Alright, I finally got it working! Another Discussion about the same issue got me there(QLoRA trained LLaMA2 13B deployment error on Sagemaker using text generation inference image).
Here’s what I did:
- Instead of deploying directly after tuning, I created a HuggingFace Model from the S3 archive of my tuned model
- Used the following image_uri by hardcoding the URI instead of pulling it using
get_huggingface_llm_image_uri()
which at least a few weeks ago wasn’t getting the most up to date version which supported LLaMA-2
image_uri = "763104351884.dkr.ecr.us-east-1.amazonaws.com/huggingface-pytorch-tgi-inference:2.0.1-tgi0.9.3-gpu-py39-cu118-ubuntu20.04-v1.0"

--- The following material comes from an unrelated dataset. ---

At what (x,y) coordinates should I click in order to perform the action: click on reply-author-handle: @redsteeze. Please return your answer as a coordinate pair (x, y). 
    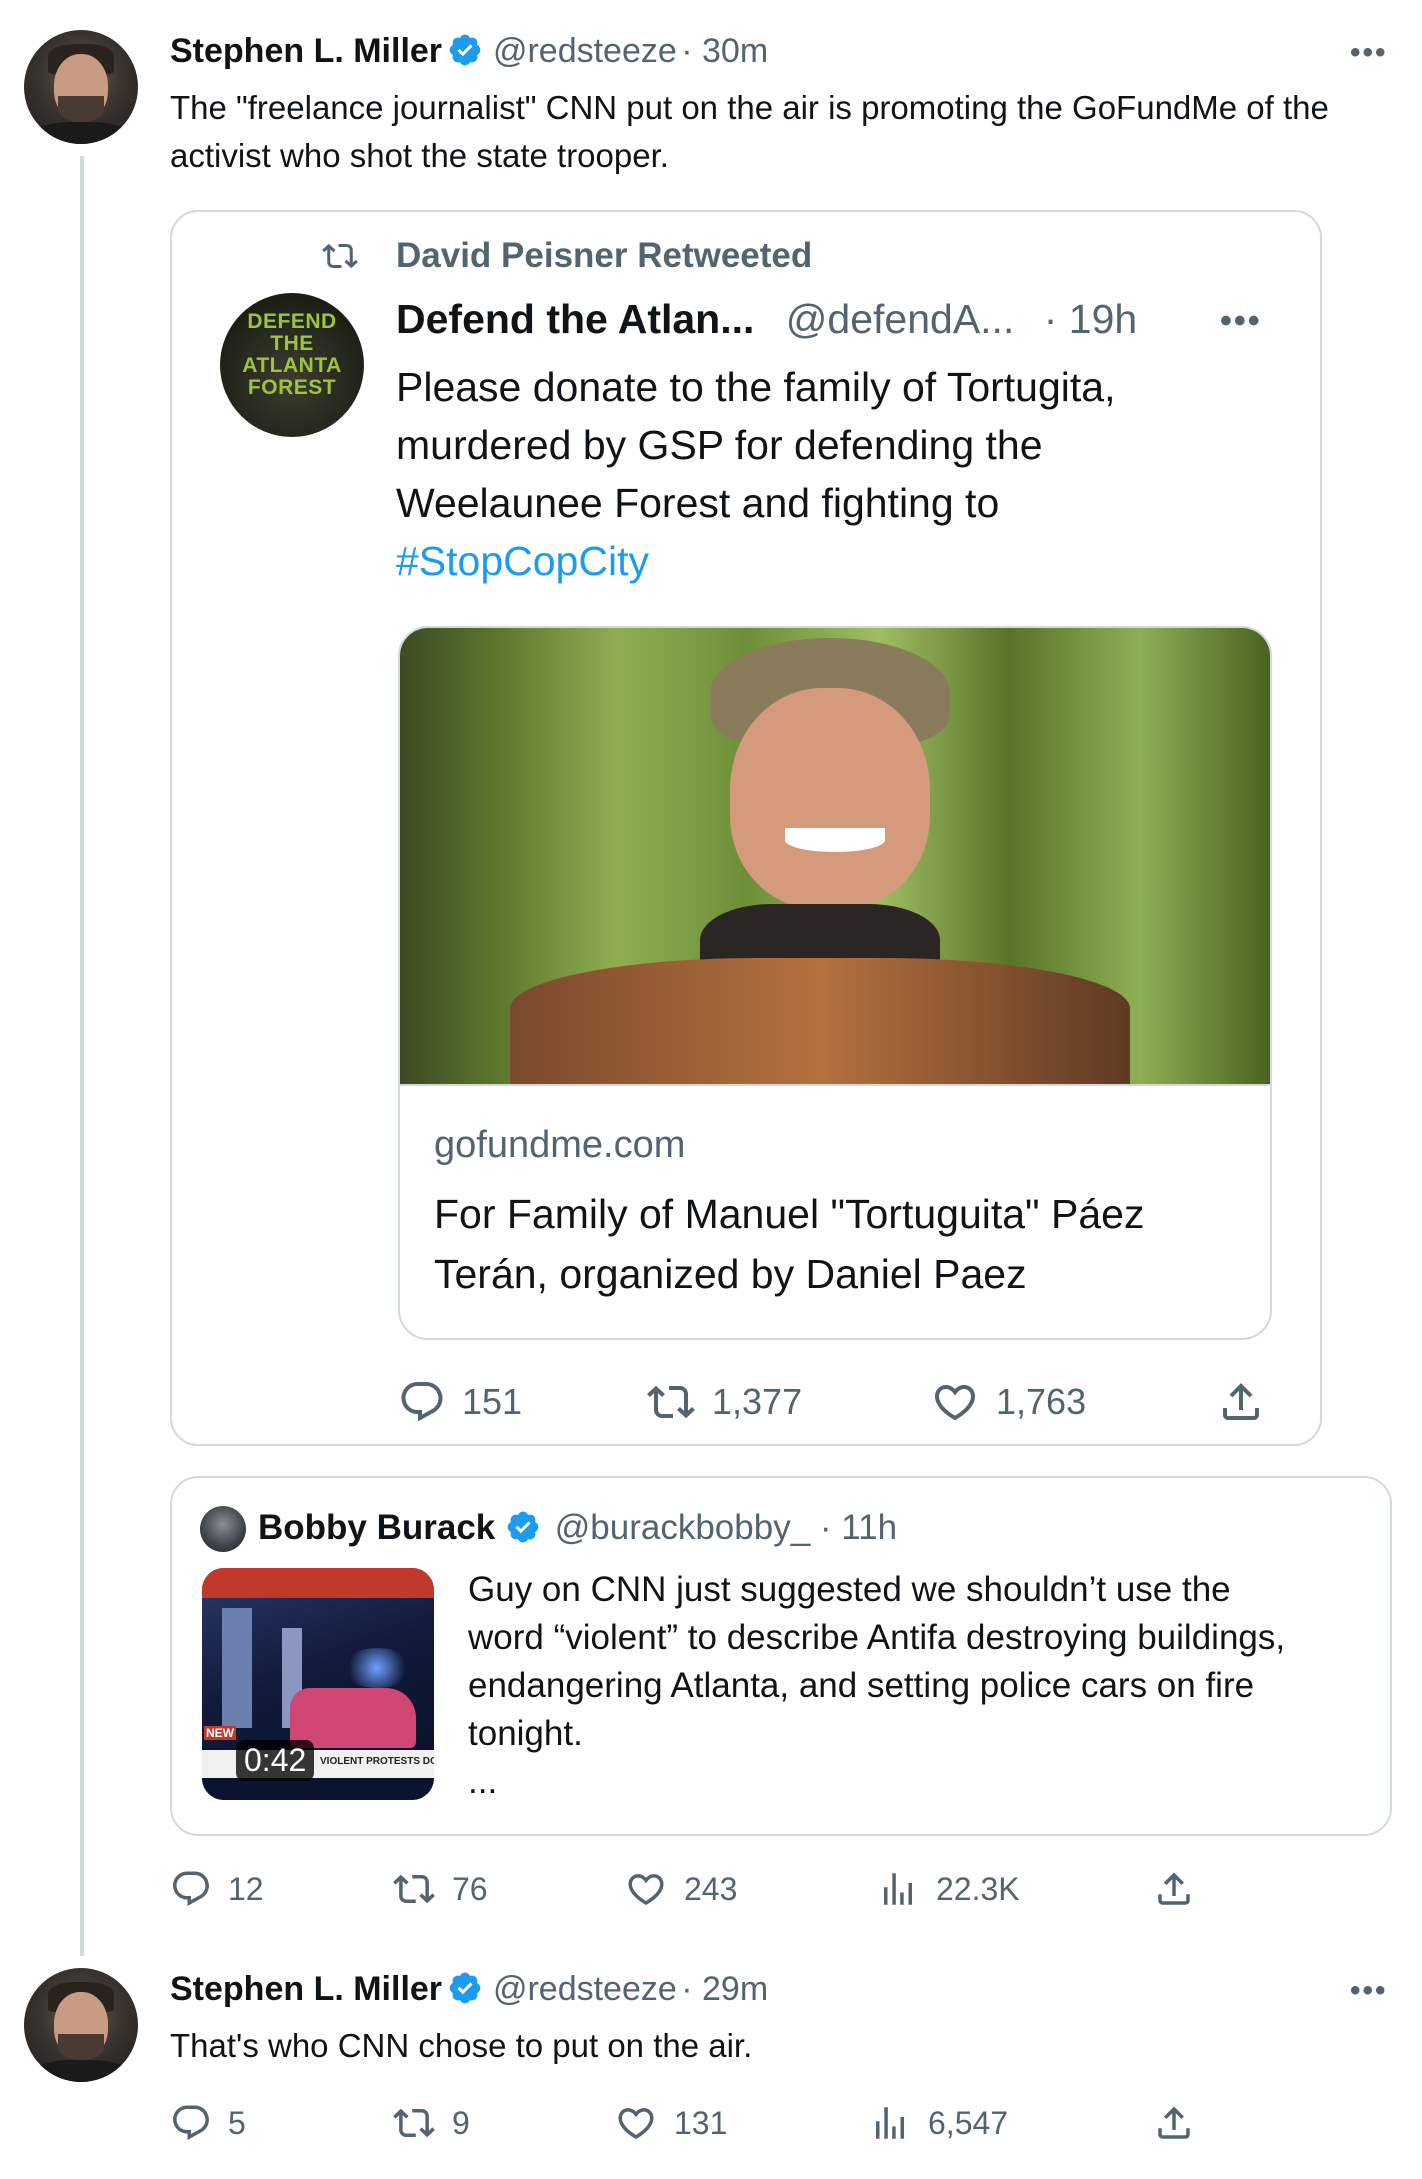
    Looking at the image, I should click on (585, 1989).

- Used the following Configuration Parameters:
config = {
'HF_MODEL_ID': "/opt/ml/model", # path to where sagemaker stores the model
'SM_NUM_GPUS': json.dumps(1), # Number of GPU used per replica
'MAX_INPUT_LENGTH': json.dumps(1024), # Max length of input text
'MAX_TOTAL_TOKENS': json.dumps(2048), # Max length of the generation (including input text)
'MAX_BATCH_TOTAL_TOKENS': json.dumps(8192),
}
- Create the Model
s3_model_uri = "s3://{your_path_here}/output/model.tar.gz"
instance_type = "ml.g5.4xlarge"
llm_model = HuggingFaceModel(
role=role,
image_uri=image_uri,
model_data=s3_model_uri,
env=config
)
- Deployed
llm = llm_model.deploy(
initial_instance_count=1,
instance_type=instance_type,
container_startup_health_check_timeout=health_check_timeout, # 10 minutes to be able to load the model
)
- Ran Inference
data = {
"inputs": "What is the Capital of California."
}
payload = {
"inputs": json.dumps(data),
"parameters": {
"top_p": 0.6,
"temperature": 0.9,
"top_k": 50,
"max_new_tokens": 512,
"repetition_penalty": 1.03,
}
}
# send request to endpoint
response = llm.predict(payload)
print(response[0]["generated_text"])
Now I’ll be trying to replicate this with a model tuned on my own data!
Feel free to reach out if anyone has Qs on this.